> [What needs to be done]:
Repeat the data word for word. Do not include the pictures.

> [Records to process]:
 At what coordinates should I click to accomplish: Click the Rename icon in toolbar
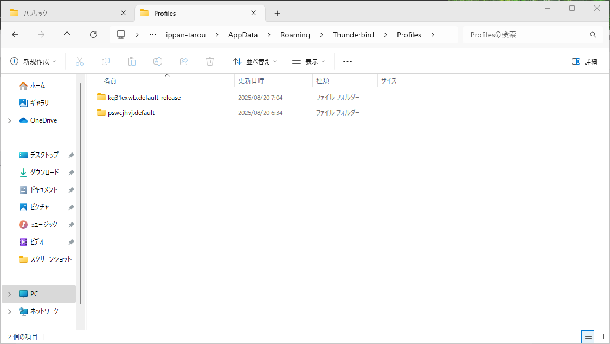(x=158, y=61)
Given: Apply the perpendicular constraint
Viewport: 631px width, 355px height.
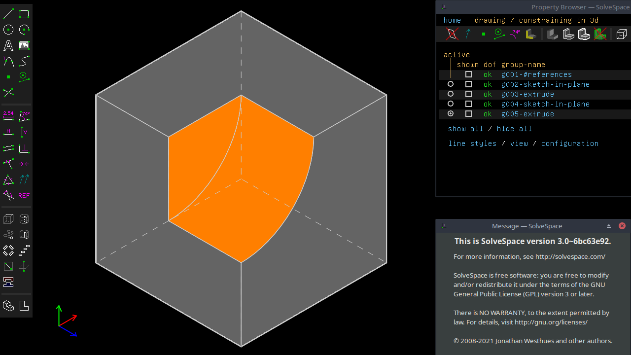Looking at the screenshot, I should click(x=23, y=148).
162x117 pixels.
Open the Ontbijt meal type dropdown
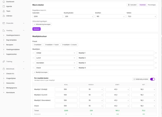56,53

> [Answer to this exercise]:
 At what coordinates should I click to accomplish: Click the Rename icon in toolbar
(x=158, y=61)
Given: Apply the perpendicular constraint
Viewport: 631px width, 355px height.
Looking at the screenshot, I should click(x=23, y=148).
162x117 pixels.
Open the Ontbijt meal type dropdown
56,53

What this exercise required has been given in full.